- _EXERCISE DIRECTIONS_
Rewrite the records between the lines holding "You are a GUI" and "point(612,105)", inclusive, with "search filter field" replaced by "search box" and everything else unchanged. Leave the pictures out of your answer.

- _EXERCISE MATERIALS_
= = = = =
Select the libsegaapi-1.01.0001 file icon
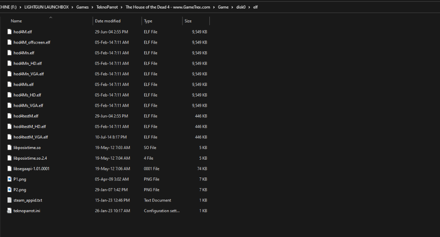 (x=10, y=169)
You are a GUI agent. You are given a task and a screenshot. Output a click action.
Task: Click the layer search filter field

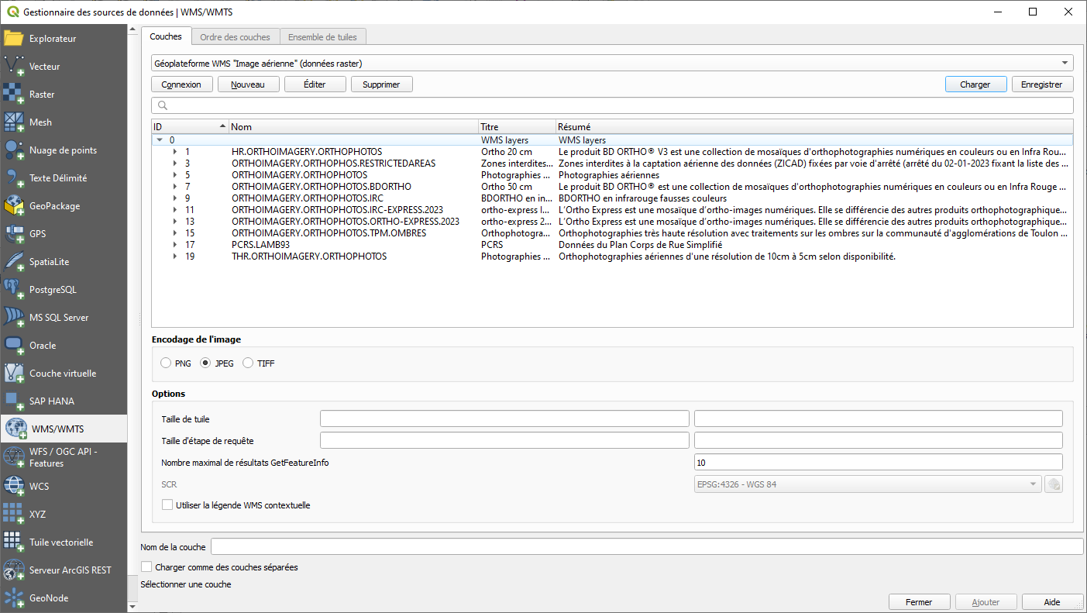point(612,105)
= = = = =
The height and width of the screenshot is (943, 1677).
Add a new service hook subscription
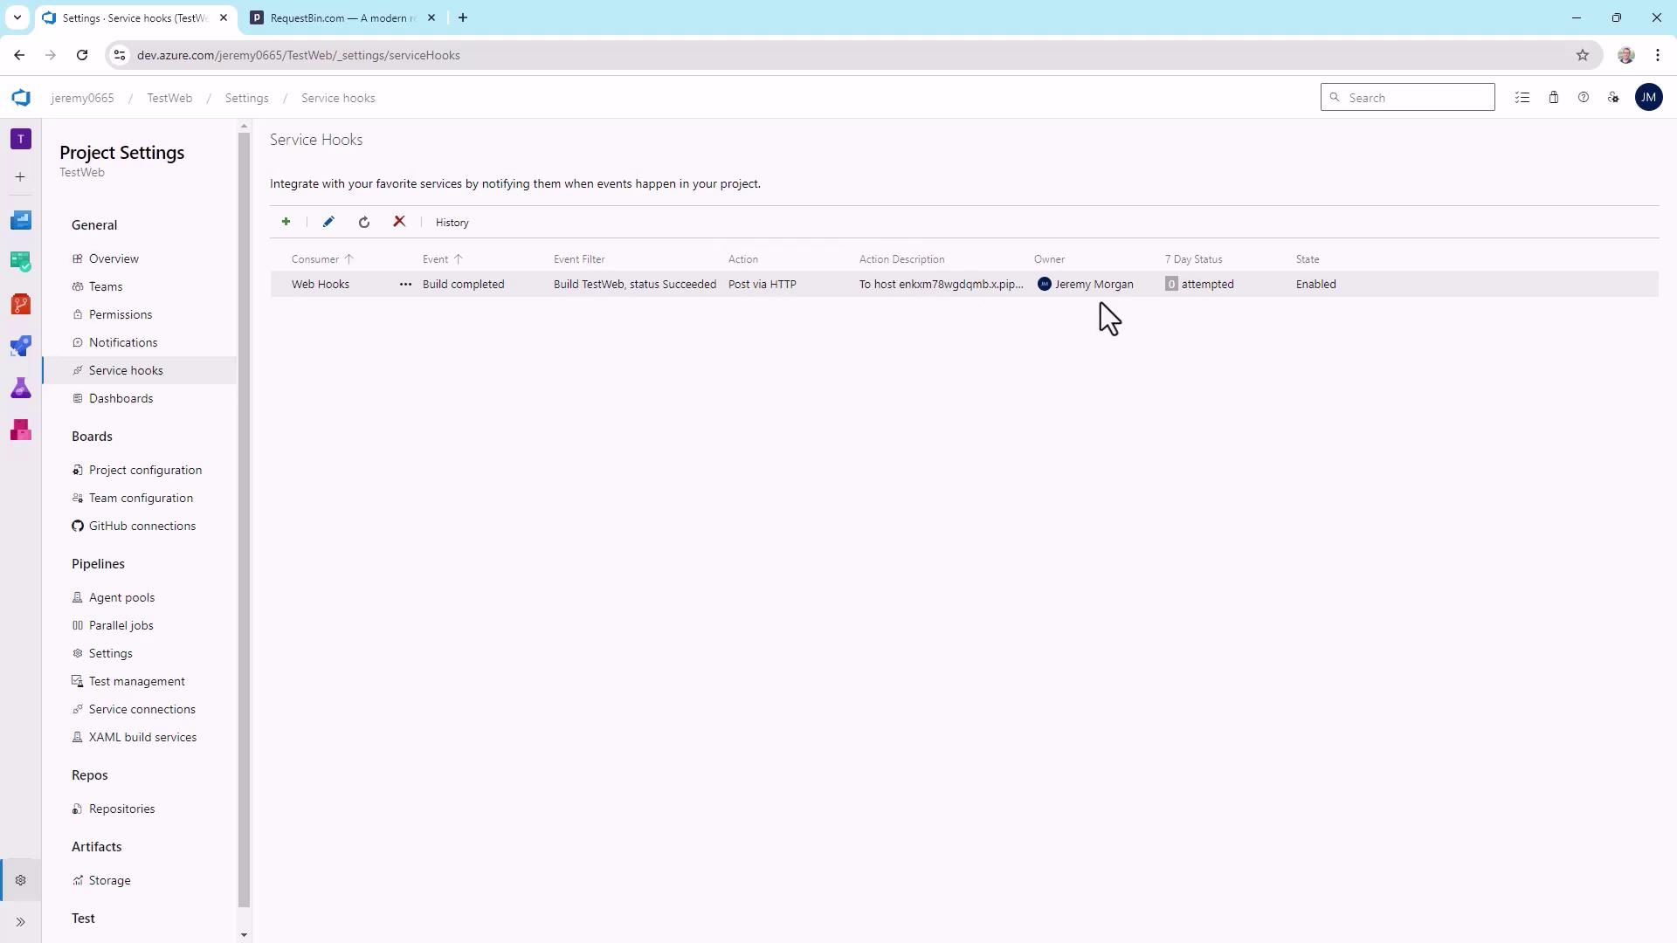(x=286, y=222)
= = = = =
- _TASK OUTPUT_
You are a GUI agent. You are given a task and a screenshot. Output a click action.
Task: Click the layer search box

point(612,105)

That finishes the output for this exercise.